That flooded shaft kept my eight-year-old self from the relative peace of the Aquatic Ruin Zone for months - and it's back in Sonic Mania, Christian Whitehead's absurdly lovely homage to Sonic's 16-bit heyday. Much else has changed, however. Dotted throughout the 2017 incarnation of Chemical Plant you'll find power-up TVs lifted from Sonic 3 - including the Bubble Shield, which staves off the threat of suffocation. Entire sections of the course have been uprooted, rearranged and spruced up with new fixtures, such as troughs of gel you can harden into bounce pads by jumping on giant syringes. And the bosses, above all, have been completely reimagined. I won't spoil it, but Act 2's concluding clash is the kind of gleeful nod to a certain other Sonic game that should have any long-in-the-tooth fan laughing hysterically. It's representative of a project that doesn't merely restore the past with the care of a museum curator touching up a faded classic, but also twists and expands it, to create an experience that is equal parts nostalgia pang and giddy excitement.

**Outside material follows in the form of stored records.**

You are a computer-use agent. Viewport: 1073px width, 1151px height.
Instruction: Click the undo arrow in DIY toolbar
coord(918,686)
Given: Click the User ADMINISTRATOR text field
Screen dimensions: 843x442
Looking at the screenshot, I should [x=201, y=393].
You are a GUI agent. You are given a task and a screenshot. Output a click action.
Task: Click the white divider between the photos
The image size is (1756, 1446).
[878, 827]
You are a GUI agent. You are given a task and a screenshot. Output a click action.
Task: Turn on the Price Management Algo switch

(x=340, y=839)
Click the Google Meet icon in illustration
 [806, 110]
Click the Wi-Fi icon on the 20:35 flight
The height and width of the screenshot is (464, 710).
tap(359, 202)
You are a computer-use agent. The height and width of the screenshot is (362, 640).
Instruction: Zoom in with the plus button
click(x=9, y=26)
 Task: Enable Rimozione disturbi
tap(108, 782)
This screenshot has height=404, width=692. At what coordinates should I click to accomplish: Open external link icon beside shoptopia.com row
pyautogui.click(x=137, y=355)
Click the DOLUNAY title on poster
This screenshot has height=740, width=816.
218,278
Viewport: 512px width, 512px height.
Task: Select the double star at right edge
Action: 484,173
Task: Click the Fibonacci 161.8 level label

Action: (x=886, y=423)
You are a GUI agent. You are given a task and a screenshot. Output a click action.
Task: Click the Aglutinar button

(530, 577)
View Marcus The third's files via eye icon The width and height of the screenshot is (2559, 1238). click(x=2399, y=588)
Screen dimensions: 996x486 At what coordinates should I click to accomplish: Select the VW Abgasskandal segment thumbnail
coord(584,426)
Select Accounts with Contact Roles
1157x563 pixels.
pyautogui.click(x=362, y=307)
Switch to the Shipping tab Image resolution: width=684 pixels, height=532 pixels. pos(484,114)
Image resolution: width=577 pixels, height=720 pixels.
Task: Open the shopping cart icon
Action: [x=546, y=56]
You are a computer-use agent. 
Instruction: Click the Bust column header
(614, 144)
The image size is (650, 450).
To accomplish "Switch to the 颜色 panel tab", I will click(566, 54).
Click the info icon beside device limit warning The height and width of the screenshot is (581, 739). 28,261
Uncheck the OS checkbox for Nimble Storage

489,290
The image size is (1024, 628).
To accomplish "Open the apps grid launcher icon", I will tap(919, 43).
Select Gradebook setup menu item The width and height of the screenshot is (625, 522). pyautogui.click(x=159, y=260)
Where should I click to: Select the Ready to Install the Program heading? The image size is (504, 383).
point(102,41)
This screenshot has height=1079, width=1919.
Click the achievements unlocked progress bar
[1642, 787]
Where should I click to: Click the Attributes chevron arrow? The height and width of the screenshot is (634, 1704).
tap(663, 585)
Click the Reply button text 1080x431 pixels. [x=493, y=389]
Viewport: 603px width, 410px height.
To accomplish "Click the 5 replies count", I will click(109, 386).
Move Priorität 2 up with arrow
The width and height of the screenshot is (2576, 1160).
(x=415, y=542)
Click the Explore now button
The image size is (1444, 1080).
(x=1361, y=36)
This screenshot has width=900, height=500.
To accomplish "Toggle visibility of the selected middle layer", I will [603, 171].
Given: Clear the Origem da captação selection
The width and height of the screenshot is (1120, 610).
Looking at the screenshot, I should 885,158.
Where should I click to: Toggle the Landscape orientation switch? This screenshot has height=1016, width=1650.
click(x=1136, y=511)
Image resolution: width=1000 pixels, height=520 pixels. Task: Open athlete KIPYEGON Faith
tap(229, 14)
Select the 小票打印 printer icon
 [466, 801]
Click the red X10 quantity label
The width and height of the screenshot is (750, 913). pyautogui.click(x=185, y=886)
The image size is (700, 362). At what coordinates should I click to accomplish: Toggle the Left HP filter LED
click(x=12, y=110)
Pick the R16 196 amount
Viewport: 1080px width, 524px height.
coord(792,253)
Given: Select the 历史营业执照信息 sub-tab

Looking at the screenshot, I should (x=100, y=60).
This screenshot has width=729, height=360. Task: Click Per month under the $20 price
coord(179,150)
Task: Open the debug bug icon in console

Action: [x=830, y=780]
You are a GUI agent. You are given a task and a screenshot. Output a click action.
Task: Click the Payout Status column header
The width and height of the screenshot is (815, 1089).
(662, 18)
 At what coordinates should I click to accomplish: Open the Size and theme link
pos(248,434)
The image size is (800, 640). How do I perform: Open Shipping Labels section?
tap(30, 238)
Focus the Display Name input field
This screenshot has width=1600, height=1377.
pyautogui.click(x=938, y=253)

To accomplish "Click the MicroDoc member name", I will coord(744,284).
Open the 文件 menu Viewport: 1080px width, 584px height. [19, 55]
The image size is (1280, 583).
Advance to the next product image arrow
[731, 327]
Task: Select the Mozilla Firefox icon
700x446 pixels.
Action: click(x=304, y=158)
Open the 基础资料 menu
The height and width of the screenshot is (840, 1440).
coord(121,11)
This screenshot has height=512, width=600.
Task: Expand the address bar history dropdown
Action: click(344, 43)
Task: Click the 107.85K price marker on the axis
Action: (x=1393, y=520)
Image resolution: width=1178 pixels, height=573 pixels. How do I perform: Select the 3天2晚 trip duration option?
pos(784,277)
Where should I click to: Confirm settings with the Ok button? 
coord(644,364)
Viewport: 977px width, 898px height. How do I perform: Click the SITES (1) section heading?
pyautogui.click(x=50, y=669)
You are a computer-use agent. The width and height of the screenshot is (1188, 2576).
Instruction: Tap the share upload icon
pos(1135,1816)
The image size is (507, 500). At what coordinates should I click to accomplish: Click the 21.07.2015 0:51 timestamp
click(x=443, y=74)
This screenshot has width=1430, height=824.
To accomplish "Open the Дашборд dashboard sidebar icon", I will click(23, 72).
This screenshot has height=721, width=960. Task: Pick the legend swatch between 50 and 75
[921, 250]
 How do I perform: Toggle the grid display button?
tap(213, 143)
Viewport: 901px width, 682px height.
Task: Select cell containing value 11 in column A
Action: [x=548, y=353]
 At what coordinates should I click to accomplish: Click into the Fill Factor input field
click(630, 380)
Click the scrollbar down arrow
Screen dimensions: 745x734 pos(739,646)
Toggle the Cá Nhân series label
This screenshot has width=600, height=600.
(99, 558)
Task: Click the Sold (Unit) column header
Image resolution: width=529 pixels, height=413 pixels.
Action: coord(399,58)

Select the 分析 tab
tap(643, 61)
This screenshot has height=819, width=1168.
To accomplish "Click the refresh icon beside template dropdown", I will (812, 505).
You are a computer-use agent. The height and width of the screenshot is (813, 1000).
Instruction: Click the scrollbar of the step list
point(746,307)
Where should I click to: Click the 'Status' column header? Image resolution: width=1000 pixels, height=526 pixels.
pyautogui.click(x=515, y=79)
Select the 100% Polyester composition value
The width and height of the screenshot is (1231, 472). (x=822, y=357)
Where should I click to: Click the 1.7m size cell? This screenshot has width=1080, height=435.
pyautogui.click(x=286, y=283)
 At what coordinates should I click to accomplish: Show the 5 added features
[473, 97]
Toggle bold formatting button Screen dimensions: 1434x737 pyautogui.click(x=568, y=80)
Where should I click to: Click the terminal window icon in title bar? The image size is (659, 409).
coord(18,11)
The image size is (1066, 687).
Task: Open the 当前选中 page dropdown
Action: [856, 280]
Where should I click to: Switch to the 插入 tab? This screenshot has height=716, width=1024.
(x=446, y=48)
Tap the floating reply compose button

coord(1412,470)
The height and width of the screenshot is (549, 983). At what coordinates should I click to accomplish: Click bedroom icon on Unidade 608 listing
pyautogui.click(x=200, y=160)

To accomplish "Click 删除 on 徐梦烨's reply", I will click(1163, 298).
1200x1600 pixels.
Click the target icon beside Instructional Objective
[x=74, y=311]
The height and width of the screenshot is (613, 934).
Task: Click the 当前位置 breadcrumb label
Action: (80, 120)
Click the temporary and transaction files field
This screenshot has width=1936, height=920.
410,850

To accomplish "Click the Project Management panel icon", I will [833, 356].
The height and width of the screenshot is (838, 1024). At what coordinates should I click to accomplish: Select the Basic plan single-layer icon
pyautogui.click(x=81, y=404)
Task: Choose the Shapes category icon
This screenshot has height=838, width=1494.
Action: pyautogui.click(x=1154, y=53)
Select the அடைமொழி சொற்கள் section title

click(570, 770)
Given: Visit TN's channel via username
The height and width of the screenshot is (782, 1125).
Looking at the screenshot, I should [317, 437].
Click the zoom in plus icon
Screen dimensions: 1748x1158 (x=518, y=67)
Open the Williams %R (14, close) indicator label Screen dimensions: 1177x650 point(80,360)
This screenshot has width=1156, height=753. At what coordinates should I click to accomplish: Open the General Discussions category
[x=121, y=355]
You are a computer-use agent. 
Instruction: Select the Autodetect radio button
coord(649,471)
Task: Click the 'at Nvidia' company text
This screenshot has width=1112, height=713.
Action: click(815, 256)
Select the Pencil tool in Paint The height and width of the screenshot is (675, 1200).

To put that in slightly less grandiose terms, Mania is Sonic without 20-odd years of slowly accumulating bullshit. The wider pantheon of sidekicks - Shadow, Silver, Big the sodding Cat - have been cast headlong into the screaming cosmic abyss from whence it came, reducing the playable line-up to the Holy Trinity: Sonic himself (who can use each shield power-up's special ability), long-suffering fox acquaintance Tails (who can fly and swim) and beefy echidna rival Knuckles (who can smash through certain walls, climb and glide). The game's 12 zones mix comprehensive, extremely playful reworkings of classic levels from Sonic 1 through Sonic & Knuckles with three brand new stages - all designed by Whitehead, fellow Sonic aficionado Simon "Headcannon" Thomley and Major Magnet studio PagodaWest using the Retro Engine, a proprietary technology built specifically to support features from the 32-bit console generation and before.